User Defined Functions: Multiple Parameters & Null Value Handling
Last updated on: 2025-05-30
In our previous discussion, we covered the basics of User Defined Functions (UDFs)
in Spark — including what they are, how to define them, and different ways to implement them.
In this article, we’ll delve into more advanced use cases, such as defining UDFs with multiple input parameters and handling null values within dataframes.
We’ll continue using the shopping bill dataframe introduced earlier:
+--------+-----------+----------+---+------------------+-----------------+
|Item no.| Item Name| Category|MRP| Discounted Price| Price After Tax|
+--------+-----------+----------+---+------------------+-----------------+
| 1|Paper Clips|Stationery| 23| 20.7| 24.84|
| 2| Butter| Dairy| 57| 51.30000000004| 61.56|
| 3| Jeans| Clothes|799| 719.1| 862.92|
| 4| Shirt| Clothes|570| 513.0| 615.6|
| 5|Butter Milk| Dairy| 50| 45.0| 54.0|
| 6| Bag| Apparel|455| 409.5| 491.4|
| 7| Shoes| Apparel|901| 810.9| 973.079999999|
| 8| Stapler|Stationery| 50| 45.0| 54.0|
| 9| Pens|Stationery|120| 108.0| 129.6|
+--------+-----------+----------+---+------------------+-----------------+
Define UDF with multiple input parameters
UDFs in Spark are not limited to single-column input — they can take multiple columns as arguments and execute complex logic. Let's implement a UDF that assigns a price remark based on category, MRP, and final price after tax:
val priceRemarkUDF = udf((category: String, mrp: Double, priceAfterTax: Double) => {
category match {
case "Stationery" if priceAfterTax < mrp * 1.2 => "Fairly Priced"
case "Stationery" => "Overpriced"
case "Dairy" if priceAfterTax > mrp * 1.1 => "Overpriced"
case "Dairy" => "Fairly Priced"
case "Clothes" if priceAfterTax > 800 => "Expensive"

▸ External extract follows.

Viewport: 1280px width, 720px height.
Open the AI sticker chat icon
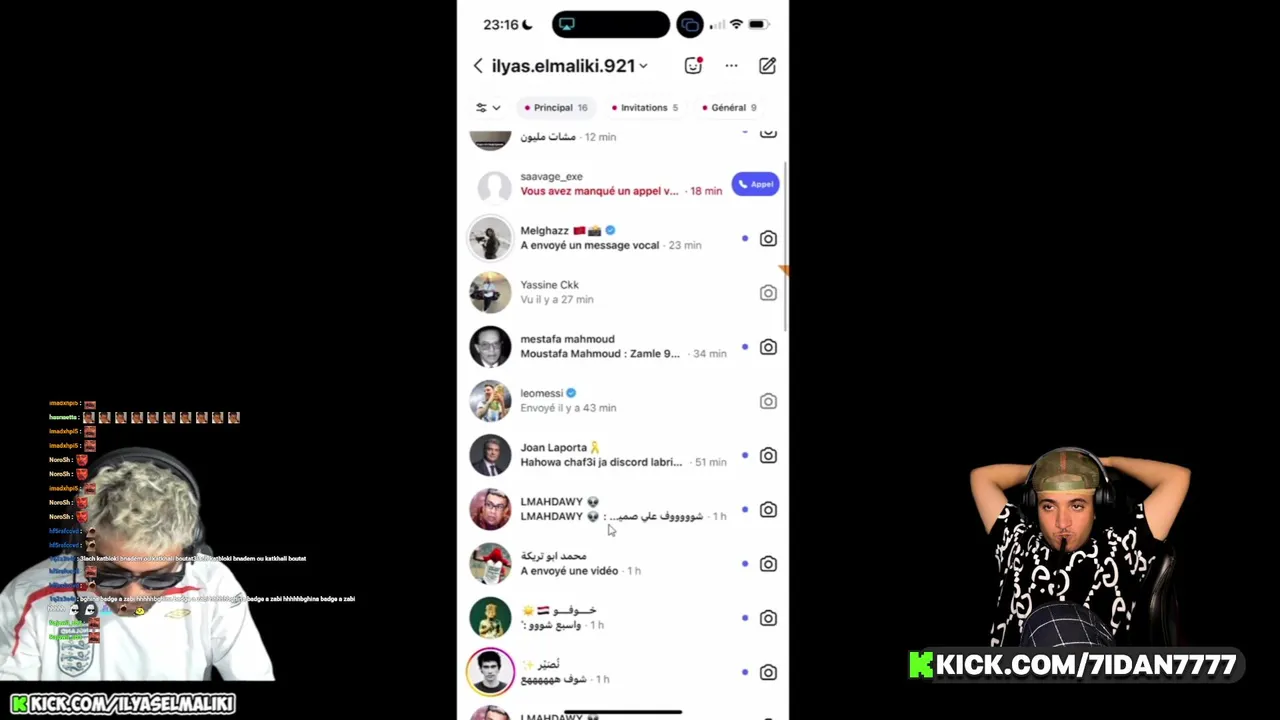[x=693, y=66]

case "Clothes" if priceAfterTax < 500 => "Cheap"
case "Clothes" => "Moderate"
case "Apparel" if priceAfterTax > 900 => "Overpriced"

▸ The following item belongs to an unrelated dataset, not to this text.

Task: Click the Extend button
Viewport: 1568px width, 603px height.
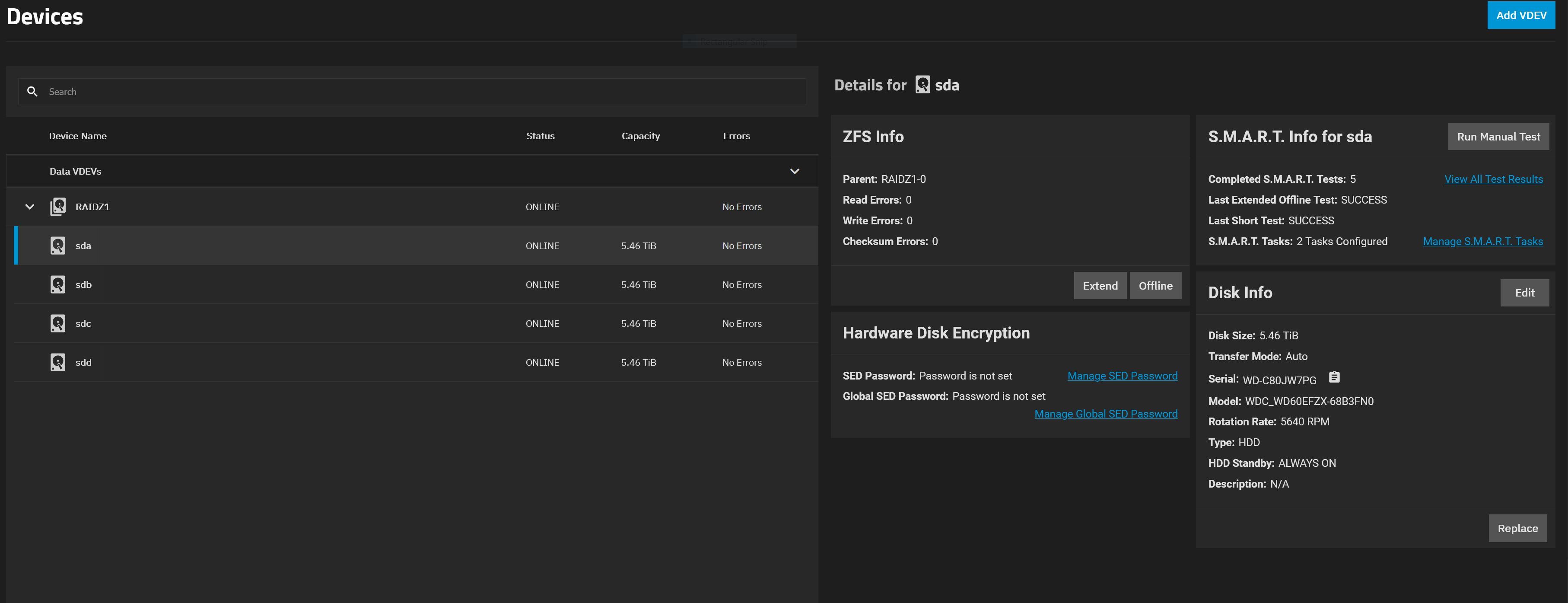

case "Apparel" => "Reasonable"
case _ => "Unknown"
}
})
val dfWithRemark = priceAfterTax.withColumn("Final Remark",
priceRemarkUDF(col("Category"),
col("MRP"),
col("Price After Tax")
))
dfWithRemark.show(truncate = false)
Output
+--------+-----------+----------+---+------------------+-----------------+-------------+
|Item no.|Item Name |Category |MRP|Discounted Price |Price After Tax |Final Remark |
+--------+-----------+----------+---+------------------+-----------------+-------------+
|1 |Paper Clips|Stationery|23 |20.7 |24.84 |Fairly Priced|
|2 |Butter |Dairy |57 |51.300000000000004|61.56 |Fairly Priced|
|3 |Jeans |Clothes |799|719.1 |862.92 |Expensive |
|4 |Shirt |Clothes |570|513.0 |615.6 |Moderate |
|5 |Butter Milk|Dairy |50 |45.0 |54.0 |Fairly Priced|
|6 |Bag |Apparel |455|409.5 |491.4 |Reasonable |
|7 |Shoes |Apparel |901|810.9 |973.0799999999999|Overpriced |
|8 |Stapler |Stationery|50 |45.0 |54.0 |Fairly Priced|
|9 |Pens |Stationery|120|108.0 |129.6 |Fairly Priced|
+--------+-----------+----------+---+------------------+-----------------+-------------+
Let us see another implementation of how we can define UDF wit multiple columns as inputs.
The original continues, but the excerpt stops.